Tam demokrasi, hak ve hürriyetlerin yolunu Bediüzzaman şöyle çiziyor:

“Suâl: “Tarif ettiğin meşrûtiyetin ne miktarı bize gelmiş ve niçin bütün gelmiyor?”

“Cevap: Ancak on kısımdan bir kısmı size gelebilmiş. Zîrâ sizin şu vahşetengiz, cehâletperver husumetefzâ olan sarp dağ ve derelerinizdeki vahşet ayılarından, cehâlet ejderhasından, husûmet kurtlarından bîçare meşrûtiyet korkar, kolaylıkla gelmeye cesâret edemez. Eğer siz tenbel kalıp da onun yolunu yapmazsanız, tenbellik etseniz, yüz sene sonra tamamen cemâlini göreceksiniz. Zîrâ sizinle İstanbul arasındaki mesâfe bir aylıktır; fakat sizinle ehl-i meşrûtiyet arasındaki mesâfe bin aydan fazladır. Zîrâ eski zamanın adamlarına benzersiniz. O nâzik meşrûtiyet, İstanbul havâlisindeki yılanlardan kurtulsa, şu uzun mesâfeden geçmekle, cehâlet gibi müthiş bataklığı, fakr gibi mütevahhiş kıraçları, husûmet gibi gâyet keyşer dağları katetmekle beraber, eşkiyaya rast geçecektir. Öyle ise, ona bir yol veyahut bir balon yapınız…”
(Münâzarât)

“Suâl: “Biz me’yus olduk; daha ne vakit bize gelecektir?”
“Cevap: Yeis, aczden gelir. Yeis, mâni-i herkemâldir. Hamiyet ise, şiddet-i mevânia karşı şiddetle metânet etmektir. Halbuki şu zaman, mümteniât-ı âdiyeyi mümkün derecesine indiriyor. Çabuk yeise inkılâp eden hamiyet, hamiyet değildir. Ben, sizi tenbellikten kurtarmak için, kabahatlerinizi gösteririm. Ona çabuk gelmek istiyorsanız, işte mârifet ve fazîletten demiryolunu yapınız; tâ ki, meşrûtiyet, medeniyet denilen şimendifer-i kemâlâta binip ve terakkiyât tohumlarını bindirerek, kısa bir zamanda mânilerden kurtulup geçerek size selâm etsin. Siz ne kadar yolu acele ile yapsanız, o da o derece acele ile gelecektir.

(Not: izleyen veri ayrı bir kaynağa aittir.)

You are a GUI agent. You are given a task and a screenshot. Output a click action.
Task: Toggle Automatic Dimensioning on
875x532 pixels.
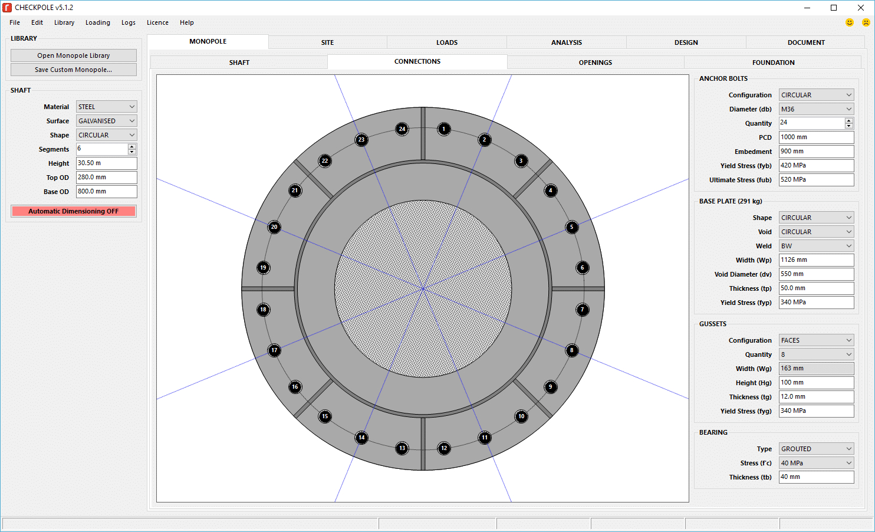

“Suâl: “İnşaallah, tâliimiz varsa biz de göreceğiz. Bize tevekkül kâfi değil midir?”

“Cevap: Bîçare tâliinize siz de yardım etmelisiniz. Bağdat tarrarları gibi olmayınız. Sizin atâlet bahanesi olan şu teşebbüssüz tevekkülünüz, nizâm-ı esbâbı reddettiğinden, kâinatı tanzîm eden meşîete karşı temerrüd demektir. Şu tevekkül döner, nefsini nakzeder.”1

– İyi de biz azız, ne yapabiliriz ki!

– Bir sefer az değilsiniz!.. Zaman gösterdi ki, dünya gördü ki, çoksunuz, ancak kamera oyunları, fotoşoplarla, TSK numaralarıyla öyle gösterildiniz! Faraza bir avuç da kalsanız, çoğunluk kılmazsa da, siz namaz kılmaya; anlatmaya ve kıldırmaya devam edeceksiniz değil mi?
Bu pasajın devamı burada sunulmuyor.